Your assignment ▸
Line by line, print the records exactly.

Extracted material ▸
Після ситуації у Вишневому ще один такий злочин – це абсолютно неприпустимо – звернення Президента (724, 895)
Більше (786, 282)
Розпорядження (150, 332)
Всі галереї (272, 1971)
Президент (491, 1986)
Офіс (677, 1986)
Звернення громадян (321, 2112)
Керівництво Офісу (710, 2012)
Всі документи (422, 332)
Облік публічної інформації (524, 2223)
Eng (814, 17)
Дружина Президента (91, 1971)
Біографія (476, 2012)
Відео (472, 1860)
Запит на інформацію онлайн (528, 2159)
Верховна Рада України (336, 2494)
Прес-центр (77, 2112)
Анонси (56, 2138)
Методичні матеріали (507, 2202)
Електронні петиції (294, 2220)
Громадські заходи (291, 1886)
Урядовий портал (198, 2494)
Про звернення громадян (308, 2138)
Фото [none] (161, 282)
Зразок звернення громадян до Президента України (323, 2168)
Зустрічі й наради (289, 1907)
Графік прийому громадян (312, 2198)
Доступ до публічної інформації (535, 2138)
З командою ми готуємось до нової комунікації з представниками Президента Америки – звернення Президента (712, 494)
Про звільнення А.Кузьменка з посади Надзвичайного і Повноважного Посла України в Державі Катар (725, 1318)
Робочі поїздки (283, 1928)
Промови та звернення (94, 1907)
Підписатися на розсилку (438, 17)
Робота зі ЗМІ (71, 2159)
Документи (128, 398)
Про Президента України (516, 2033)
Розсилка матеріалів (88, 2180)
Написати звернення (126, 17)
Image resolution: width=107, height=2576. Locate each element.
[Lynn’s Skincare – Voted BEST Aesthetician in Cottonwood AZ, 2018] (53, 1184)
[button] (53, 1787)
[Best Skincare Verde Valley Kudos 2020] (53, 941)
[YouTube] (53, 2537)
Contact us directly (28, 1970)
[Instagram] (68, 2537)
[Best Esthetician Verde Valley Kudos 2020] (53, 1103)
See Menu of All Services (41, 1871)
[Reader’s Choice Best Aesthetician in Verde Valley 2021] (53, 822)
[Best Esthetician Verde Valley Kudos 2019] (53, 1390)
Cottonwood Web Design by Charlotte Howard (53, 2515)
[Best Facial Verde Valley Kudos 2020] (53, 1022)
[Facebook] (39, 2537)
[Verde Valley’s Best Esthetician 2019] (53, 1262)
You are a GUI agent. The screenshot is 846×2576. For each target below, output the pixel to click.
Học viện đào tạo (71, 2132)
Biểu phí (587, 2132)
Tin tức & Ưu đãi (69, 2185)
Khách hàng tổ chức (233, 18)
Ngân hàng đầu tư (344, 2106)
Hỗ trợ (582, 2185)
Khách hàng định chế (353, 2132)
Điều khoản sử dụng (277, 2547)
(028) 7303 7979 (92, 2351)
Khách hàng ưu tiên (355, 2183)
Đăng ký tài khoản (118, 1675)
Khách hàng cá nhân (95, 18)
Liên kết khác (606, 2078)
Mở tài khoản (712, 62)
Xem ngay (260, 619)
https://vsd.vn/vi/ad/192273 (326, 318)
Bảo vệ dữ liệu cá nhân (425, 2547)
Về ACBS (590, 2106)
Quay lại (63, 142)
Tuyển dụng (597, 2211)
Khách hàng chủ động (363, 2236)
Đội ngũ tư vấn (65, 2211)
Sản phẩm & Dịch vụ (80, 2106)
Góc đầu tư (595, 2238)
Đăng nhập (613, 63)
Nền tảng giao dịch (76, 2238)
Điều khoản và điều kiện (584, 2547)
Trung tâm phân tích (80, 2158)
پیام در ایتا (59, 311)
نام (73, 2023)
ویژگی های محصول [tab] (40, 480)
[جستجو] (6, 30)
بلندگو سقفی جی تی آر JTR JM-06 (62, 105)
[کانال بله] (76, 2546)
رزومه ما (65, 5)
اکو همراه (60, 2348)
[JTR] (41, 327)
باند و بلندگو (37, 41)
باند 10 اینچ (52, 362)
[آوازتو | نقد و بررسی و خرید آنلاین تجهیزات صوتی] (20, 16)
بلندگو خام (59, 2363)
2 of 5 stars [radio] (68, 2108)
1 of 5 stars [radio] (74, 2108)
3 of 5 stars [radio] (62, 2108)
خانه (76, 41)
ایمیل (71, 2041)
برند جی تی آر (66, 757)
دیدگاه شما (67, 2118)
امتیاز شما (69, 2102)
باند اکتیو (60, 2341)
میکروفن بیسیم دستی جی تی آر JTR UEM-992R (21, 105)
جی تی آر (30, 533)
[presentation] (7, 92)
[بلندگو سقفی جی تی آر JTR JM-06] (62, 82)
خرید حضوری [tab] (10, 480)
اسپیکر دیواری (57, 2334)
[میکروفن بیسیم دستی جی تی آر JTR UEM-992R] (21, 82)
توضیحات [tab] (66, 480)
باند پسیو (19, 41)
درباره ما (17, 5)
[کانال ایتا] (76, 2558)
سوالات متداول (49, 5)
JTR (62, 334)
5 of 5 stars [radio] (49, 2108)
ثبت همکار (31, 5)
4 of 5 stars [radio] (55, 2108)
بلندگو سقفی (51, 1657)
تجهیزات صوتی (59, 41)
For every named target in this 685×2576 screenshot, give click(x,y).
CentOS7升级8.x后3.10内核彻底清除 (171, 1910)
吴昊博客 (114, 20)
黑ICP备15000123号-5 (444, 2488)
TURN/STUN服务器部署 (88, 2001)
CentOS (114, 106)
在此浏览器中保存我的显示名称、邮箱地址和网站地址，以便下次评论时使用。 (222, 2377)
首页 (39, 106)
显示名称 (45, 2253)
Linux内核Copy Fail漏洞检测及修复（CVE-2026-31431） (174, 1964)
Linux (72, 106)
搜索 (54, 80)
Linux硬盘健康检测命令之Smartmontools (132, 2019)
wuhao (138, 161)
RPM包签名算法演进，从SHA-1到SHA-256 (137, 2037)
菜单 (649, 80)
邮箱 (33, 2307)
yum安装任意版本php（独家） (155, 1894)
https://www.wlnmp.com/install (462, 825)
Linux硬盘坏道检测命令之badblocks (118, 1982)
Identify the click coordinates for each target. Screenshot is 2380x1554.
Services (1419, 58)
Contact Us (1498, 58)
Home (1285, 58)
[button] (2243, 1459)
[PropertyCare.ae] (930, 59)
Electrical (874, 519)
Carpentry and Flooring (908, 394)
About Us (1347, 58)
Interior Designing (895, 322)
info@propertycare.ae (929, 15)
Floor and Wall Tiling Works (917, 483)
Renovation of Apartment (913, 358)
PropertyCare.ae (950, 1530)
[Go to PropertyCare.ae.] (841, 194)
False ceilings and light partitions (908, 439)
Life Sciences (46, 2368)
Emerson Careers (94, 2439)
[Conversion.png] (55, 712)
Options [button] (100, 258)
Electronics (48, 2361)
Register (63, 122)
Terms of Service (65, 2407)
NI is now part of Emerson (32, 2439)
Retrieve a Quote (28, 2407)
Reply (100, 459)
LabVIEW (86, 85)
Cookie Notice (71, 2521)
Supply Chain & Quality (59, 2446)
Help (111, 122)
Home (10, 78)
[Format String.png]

Your response ▸
Після ситуації у Вишневому ще один такий злочин – це абсолютно неприпустимо – звернення Президента (724, 895)
Більше (786, 282)
Розпорядження (150, 332)
Всі галереї (272, 1971)
Президент (491, 1986)
Офіс (677, 1986)
Звернення громадян (321, 2112)
Керівництво Офісу (710, 2012)
Всі документи (422, 332)
Облік публічної інформації (524, 2223)
Eng (814, 17)
Дружина Президента (91, 1971)
Біографія (476, 2012)
Відео (472, 1860)
Запит на інформацію онлайн (528, 2159)
Верховна Рада України (336, 2494)
Прес-центр (77, 2112)
Анонси (56, 2138)
Методичні матеріали (507, 2202)
Електронні петиції (294, 2220)
Громадські заходи (291, 1886)
Урядовий портал (198, 2494)
Про звернення громадян (308, 2138)
Фото [none] (161, 282)
Зразок звернення громадян до Президента України (323, 2168)
Зустрічі й наради (289, 1907)
Графік прийому громадян (312, 2198)
Доступ до публічної інформації (535, 2138)
З командою ми готуємось до нової комунікації з представниками Президента Америки – звернення Президента (712, 494)
Про звільнення А.Кузьменка з посади Надзвичайного і Повноважного Посла України в Державі Катар (725, 1318)
Робочі поїздки (283, 1928)
Промови та звернення (94, 1907)
Підписатися на розсилку (438, 17)
Робота зі ЗМІ (71, 2159)
Документи (128, 398)
Про Президента України (516, 2033)
Розсилка матеріалів (88, 2180)
Написати звернення (126, 17)
Image resolution: width=107, height=2576. Locate each element.
[Lynn’s Skincare – Voted BEST Aesthetician in Cottonwood AZ, 2018] (53, 1184)
[button] (53, 1787)
[Best Skincare Verde Valley Kudos 2020] (53, 941)
[YouTube] (53, 2537)
Contact us directly (28, 1970)
[Instagram] (68, 2537)
[Best Esthetician Verde Valley Kudos 2020] (53, 1103)
See Menu of All Services (41, 1871)
[Reader’s Choice Best Aesthetician in Verde Valley 2021] (53, 822)
[Best Esthetician Verde Valley Kudos 2019] (53, 1390)
Cottonwood Web Design by Charlotte Howard (53, 2515)
[Best Facial Verde Valley Kudos 2020] (53, 1022)
[Facebook] (39, 2537)
[Verde Valley’s Best Esthetician 2019] (53, 1262)
You are a GUI agent. The screenshot is 846×2576. For each target below, output the pixel to click.
Học viện đào tạo (71, 2132)
Biểu phí (587, 2132)
Tin tức & Ưu đãi (69, 2185)
Khách hàng tổ chức (233, 18)
Ngân hàng đầu tư (344, 2106)
Hỗ trợ (582, 2185)
Khách hàng định chế (353, 2132)
Điều khoản sử dụng (277, 2547)
(028) 7303 7979 (92, 2351)
Khách hàng ưu tiên (355, 2183)
Đăng ký tài khoản (118, 1675)
Khách hàng cá nhân (95, 18)
Liên kết khác (606, 2078)
Mở tài khoản (712, 62)
Xem ngay (260, 619)
https://vsd.vn/vi/ad/192273 (326, 318)
Bảo vệ dữ liệu cá nhân (425, 2547)
Về ACBS (590, 2106)
Quay lại (63, 142)
Tuyển dụng (597, 2211)
Khách hàng chủ động (363, 2236)
Đội ngũ tư vấn (65, 2211)
Sản phẩm & Dịch vụ (80, 2106)
Góc đầu tư (595, 2238)
Đăng nhập (613, 63)
Nền tảng giao dịch (76, 2238)
Điều khoản và điều kiện (584, 2547)
Trung tâm phân tích (80, 2158)
پیام در ایتا (59, 311)
نام (73, 2023)
ویژگی های محصول [tab] (40, 480)
[جستجو] (6, 30)
بلندگو سقفی جی تی آر JTR JM-06 (62, 105)
[کانال بله] (76, 2546)
رزومه ما (65, 5)
اکو همراه (60, 2348)
[JTR] (41, 327)
باند و بلندگو (37, 41)
باند 10 اینچ (52, 362)
[آوازتو | نقد و بررسی و خرید آنلاین تجهیزات صوتی] (20, 16)
بلندگو خام (59, 2363)
2 of 5 stars [radio] (68, 2108)
1 of 5 stars [radio] (74, 2108)
3 of 5 stars [radio] (62, 2108)
خانه (76, 41)
ایمیل (71, 2041)
برند جی تی آر (66, 757)
دیدگاه شما (67, 2118)
امتیاز شما (69, 2102)
باند اکتیو (60, 2341)
میکروفن بیسیم دستی جی تی آر JTR UEM-992R (21, 105)
جی تی آر (30, 533)
[presentation] (7, 92)
[بلندگو سقفی جی تی آر JTR JM-06] (62, 82)
خرید حضوری [tab] (10, 480)
اسپیکر دیواری (57, 2334)
[میکروفن بیسیم دستی جی تی آر JTR UEM-992R] (21, 82)
توضیحات [tab] (66, 480)
باند پسیو (19, 41)
درباره ما (17, 5)
[کانال ایتا] (76, 2558)
سوالات متداول (49, 5)
JTR (62, 334)
5 of 5 stars [radio] (49, 2108)
ثبت همکار (31, 5)
4 of 5 stars [radio] (55, 2108)
بلندگو سقفی (51, 1657)
تجهیزات صوتی (59, 41)
For every named target in this 685×2576 screenshot, give click(x,y).
CentOS7升级8.x后3.10内核彻底清除 (171, 1910)
吴昊博客 (114, 20)
黑ICP备15000123号-5 (444, 2488)
TURN/STUN服务器部署 (88, 2001)
CentOS (114, 106)
在此浏览器中保存我的显示名称、邮箱地址和网站地址，以便下次评论时使用。 (222, 2377)
首页 (39, 106)
显示名称 (45, 2253)
Linux内核Copy Fail漏洞检测及修复（CVE-2026-31431） (174, 1964)
Linux (72, 106)
搜索 (54, 80)
Linux硬盘健康检测命令之Smartmontools (132, 2019)
wuhao (138, 161)
RPM包签名算法演进，从SHA-1到SHA-256 (137, 2037)
菜单 (649, 80)
邮箱 (33, 2307)
yum安装任意版本php（独家） (155, 1894)
https://www.wlnmp.com/install (462, 825)
Linux硬盘坏道检测命令之badblocks (118, 1982)
Identify the click coordinates for each target. Screenshot is 2380x1554.
Services (1419, 58)
Contact Us (1498, 58)
Home (1285, 58)
[button] (2243, 1459)
[PropertyCare.ae] (930, 59)
Electrical (874, 519)
Carpentry and Flooring (908, 394)
About Us (1347, 58)
Interior Designing (895, 322)
info@propertycare.ae (929, 15)
Floor and Wall Tiling Works (917, 483)
Renovation of Apartment (913, 358)
PropertyCare.ae (950, 1530)
[Go to PropertyCare.ae.] (841, 194)
False ceilings and light partitions (908, 439)
Life Sciences (46, 2368)
Emerson Careers (94, 2439)
[Conversion.png] (55, 712)
Options [button] (100, 258)
Electronics (48, 2361)
Register (63, 122)
Terms of Service (65, 2407)
NI is now part of Emerson (32, 2439)
Retrieve a Quote (28, 2407)
Reply (100, 459)
LabVIEW (86, 85)
Cookie Notice (71, 2521)
Supply Chain & Quality (59, 2446)
Help (111, 122)
Home (10, 78)
[Format String.png]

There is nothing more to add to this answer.